De El Viso a Serrano, Urbina caminaba con su bufanda y unas gafas setenteras que el capricho del tiempo ha devuelto a la moda, ser gloriosamente inactual. La gente estaba en el ir y venir de sus negocios pero él había sido tocado por la dicha y la dignidad del escribir: costara lo que costara, sabía que era una clandestinidad superior, un privilegio. Por eso él miraba las acacias y los pájaros donde tantos irían tramando -vergüenza del mundo- maquinación y mezquindad. La escritura siempre ha sido, para él, ‘la mejor parte’. Tenía la verdad de la debilidad, seguramente.

Había algo de maestro en el Urbina que me regalaba unos cuadernos fabulosos por más que uno -por supuesto- no escribiera ni una línea. De aquellos días sé mejor cómo era él que cómo era yo. No me vale la pena el recordarlo. En todo caso, hay una misericordia en la memoria, en esas mañanas que no van a volver, cuando de despacho a despacho me llegaba un sonido de tecleo y de música de radio. Es un poco de alegría real frente al sentimiento de lo inútil. Hombre sin móvil, la última vez que lo he visto, le pedí que dejara el teléfono y saliera al balcón a saludar. Le cogí escribiendo, por supuesto.
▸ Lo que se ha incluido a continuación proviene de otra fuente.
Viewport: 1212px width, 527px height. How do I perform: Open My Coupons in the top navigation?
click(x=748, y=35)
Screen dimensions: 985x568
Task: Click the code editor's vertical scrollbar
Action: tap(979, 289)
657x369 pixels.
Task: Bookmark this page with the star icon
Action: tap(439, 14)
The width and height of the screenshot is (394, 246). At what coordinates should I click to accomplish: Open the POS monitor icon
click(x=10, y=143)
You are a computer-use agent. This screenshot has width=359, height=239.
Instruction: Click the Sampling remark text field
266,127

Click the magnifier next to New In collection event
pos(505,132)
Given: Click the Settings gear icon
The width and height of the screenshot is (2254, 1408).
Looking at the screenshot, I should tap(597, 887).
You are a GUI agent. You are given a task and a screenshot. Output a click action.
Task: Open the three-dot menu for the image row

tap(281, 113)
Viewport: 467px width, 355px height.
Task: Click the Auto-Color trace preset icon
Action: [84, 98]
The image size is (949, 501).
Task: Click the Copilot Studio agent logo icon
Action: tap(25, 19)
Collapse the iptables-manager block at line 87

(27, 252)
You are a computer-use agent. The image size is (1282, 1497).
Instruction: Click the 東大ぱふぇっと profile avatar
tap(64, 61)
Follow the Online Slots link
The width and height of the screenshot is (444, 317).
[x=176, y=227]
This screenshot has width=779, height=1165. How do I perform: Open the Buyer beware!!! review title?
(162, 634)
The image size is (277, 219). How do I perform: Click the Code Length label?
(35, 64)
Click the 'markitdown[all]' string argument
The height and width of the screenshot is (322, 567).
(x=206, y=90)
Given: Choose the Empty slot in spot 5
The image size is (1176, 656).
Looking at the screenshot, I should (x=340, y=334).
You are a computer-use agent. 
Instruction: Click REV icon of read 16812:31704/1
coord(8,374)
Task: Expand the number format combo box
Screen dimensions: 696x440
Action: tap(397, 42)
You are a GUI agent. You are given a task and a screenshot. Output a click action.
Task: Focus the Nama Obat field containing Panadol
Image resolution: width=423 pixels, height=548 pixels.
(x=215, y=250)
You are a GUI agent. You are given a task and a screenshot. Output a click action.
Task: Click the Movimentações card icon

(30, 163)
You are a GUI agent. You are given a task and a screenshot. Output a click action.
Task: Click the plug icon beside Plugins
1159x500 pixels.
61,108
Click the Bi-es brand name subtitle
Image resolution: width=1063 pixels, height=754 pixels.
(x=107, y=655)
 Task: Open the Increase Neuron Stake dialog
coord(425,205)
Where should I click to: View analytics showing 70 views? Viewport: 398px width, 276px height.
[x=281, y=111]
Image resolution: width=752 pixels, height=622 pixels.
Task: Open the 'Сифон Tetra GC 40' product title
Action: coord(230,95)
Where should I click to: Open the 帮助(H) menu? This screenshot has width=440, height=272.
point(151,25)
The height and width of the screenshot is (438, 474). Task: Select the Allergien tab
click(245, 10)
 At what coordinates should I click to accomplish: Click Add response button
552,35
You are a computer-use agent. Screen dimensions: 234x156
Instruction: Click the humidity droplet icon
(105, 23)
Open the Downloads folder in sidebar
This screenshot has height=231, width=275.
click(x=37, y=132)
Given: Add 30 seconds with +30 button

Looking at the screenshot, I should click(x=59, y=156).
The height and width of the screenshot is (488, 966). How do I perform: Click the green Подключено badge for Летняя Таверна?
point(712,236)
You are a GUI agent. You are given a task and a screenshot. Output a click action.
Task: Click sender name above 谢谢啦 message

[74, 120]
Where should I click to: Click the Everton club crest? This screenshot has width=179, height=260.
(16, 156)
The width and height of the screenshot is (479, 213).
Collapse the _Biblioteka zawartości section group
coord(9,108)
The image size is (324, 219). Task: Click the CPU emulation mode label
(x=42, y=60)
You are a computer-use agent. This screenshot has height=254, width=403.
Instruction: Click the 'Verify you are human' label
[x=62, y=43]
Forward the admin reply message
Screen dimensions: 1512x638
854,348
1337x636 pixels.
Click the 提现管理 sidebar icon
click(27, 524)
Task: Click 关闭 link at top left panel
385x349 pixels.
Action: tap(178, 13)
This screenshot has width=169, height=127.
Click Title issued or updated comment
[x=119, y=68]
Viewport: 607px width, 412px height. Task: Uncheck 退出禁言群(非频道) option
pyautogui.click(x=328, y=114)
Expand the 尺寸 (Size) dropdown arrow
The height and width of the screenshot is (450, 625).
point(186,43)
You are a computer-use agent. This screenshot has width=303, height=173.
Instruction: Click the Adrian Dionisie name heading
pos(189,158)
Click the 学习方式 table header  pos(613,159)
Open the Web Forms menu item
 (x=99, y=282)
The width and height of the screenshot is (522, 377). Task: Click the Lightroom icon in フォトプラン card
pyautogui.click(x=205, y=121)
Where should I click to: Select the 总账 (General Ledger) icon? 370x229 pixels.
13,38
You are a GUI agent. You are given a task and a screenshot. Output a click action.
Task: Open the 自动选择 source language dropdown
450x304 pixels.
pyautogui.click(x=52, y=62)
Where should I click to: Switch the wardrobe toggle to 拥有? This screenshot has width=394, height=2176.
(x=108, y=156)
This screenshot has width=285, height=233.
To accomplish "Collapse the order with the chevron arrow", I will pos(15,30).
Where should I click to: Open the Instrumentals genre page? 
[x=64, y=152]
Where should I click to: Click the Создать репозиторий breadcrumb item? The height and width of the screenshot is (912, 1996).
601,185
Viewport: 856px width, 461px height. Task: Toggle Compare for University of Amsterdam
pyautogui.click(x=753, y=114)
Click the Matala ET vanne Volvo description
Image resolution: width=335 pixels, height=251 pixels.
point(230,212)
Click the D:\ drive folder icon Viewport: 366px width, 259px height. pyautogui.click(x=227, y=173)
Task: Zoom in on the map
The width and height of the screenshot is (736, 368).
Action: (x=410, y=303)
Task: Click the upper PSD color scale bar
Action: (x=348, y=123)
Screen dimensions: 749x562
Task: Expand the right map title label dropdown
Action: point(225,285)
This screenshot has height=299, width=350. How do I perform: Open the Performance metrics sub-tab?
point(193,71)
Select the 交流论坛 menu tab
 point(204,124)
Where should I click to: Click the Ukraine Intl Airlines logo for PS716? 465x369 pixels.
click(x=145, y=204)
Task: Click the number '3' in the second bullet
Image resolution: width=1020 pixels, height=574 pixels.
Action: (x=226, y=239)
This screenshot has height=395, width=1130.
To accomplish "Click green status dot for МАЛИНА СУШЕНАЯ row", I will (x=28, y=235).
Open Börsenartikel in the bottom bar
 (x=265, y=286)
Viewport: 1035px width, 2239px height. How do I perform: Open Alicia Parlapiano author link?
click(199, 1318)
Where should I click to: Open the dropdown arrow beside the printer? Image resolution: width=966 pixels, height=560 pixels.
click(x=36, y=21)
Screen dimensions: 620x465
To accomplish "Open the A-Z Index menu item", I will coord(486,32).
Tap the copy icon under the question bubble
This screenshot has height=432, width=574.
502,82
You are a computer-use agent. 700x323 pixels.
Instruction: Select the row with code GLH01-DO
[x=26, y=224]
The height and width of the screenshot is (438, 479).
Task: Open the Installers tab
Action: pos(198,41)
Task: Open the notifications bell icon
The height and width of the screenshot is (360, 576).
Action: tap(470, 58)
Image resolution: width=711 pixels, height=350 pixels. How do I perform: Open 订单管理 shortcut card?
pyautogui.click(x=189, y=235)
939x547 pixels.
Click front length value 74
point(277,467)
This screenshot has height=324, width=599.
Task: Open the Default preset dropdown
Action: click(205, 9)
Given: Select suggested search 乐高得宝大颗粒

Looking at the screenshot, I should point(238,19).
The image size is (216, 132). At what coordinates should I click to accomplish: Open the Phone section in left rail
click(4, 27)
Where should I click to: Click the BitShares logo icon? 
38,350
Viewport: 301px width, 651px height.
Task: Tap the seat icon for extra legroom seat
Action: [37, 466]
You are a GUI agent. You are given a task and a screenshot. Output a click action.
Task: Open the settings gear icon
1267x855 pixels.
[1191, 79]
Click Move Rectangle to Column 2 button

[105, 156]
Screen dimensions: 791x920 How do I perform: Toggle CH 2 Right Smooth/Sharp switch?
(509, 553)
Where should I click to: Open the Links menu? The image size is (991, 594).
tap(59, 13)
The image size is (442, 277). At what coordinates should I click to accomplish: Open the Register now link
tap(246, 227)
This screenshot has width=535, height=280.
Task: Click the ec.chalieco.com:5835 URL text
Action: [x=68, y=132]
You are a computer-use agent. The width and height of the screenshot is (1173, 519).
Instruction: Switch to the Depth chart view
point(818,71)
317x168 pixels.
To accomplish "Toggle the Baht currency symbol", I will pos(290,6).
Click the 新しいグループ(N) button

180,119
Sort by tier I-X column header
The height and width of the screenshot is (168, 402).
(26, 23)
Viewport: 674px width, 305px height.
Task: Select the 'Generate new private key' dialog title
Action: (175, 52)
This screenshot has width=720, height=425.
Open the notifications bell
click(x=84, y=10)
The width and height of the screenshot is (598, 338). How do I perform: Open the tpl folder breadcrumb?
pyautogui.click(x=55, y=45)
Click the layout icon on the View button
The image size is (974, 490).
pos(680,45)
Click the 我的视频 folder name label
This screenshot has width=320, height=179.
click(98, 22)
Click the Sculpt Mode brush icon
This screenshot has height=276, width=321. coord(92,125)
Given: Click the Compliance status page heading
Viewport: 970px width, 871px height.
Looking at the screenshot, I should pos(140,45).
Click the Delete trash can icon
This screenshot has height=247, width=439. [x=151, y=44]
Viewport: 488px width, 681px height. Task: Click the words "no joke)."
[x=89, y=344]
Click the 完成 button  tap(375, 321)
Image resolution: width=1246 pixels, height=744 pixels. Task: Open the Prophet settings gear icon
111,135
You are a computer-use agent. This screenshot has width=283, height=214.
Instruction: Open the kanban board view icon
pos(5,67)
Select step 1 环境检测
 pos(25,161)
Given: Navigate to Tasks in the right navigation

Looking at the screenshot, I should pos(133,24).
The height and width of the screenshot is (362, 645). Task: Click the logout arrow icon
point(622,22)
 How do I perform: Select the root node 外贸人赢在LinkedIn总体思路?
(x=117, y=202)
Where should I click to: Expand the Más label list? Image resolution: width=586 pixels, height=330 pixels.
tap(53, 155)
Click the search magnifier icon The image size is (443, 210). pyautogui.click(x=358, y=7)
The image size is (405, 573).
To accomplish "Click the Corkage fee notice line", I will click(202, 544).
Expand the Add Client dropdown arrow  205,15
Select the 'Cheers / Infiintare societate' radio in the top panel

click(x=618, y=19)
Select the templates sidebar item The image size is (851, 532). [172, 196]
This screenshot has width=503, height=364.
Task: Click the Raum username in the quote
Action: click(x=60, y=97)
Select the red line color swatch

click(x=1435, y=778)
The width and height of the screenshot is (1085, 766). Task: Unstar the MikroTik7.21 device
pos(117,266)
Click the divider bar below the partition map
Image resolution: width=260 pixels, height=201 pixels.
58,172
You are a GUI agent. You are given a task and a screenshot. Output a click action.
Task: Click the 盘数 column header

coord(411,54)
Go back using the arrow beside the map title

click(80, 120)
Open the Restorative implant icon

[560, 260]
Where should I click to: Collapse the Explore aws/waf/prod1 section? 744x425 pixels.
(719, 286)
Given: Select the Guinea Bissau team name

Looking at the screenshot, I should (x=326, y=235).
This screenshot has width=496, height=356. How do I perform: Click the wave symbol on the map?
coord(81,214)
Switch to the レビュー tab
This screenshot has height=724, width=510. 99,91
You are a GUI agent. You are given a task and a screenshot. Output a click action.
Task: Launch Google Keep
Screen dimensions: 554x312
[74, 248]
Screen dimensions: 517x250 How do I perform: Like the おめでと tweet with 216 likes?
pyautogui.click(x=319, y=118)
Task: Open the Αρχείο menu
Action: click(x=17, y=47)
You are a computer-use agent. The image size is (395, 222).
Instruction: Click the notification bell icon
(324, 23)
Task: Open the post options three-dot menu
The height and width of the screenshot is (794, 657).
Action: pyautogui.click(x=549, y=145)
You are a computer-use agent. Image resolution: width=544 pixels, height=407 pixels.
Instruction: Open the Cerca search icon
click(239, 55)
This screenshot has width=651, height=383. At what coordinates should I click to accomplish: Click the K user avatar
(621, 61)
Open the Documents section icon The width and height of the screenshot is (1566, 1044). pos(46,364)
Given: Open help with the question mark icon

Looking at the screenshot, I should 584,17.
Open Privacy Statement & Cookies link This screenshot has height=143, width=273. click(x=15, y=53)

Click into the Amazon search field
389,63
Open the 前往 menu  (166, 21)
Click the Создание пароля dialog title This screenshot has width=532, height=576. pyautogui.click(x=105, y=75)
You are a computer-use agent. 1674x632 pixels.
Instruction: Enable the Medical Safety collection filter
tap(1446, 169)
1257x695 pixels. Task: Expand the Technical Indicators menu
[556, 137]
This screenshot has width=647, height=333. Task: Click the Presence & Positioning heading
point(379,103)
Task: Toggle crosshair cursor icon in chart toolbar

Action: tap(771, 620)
Si de Urbina apenas soy capaz de contar nada, sólo contaré lo que una vez me prohibió contar, quizá porque probaba su cierta naturaleza de excepción: durante un invierno de su juventud, Urbina atravesaba una crisis muy negra del espíritu y una noche, casi abandonado, llegó a pedirle a Dios una señal. A la mañana siguiente, se levantó para ver en su ventana la única, la primera flor en la rama de un almendro. Entonces comprendió.

Desde ese momento ha seguido el pequeño camino que siempre hace aquel que escribe, un camino que discurre paralelo al mundo y no dentro de él. Ahora está enfermo aunque ha de mejorar. Onorate l’altissimo poeta.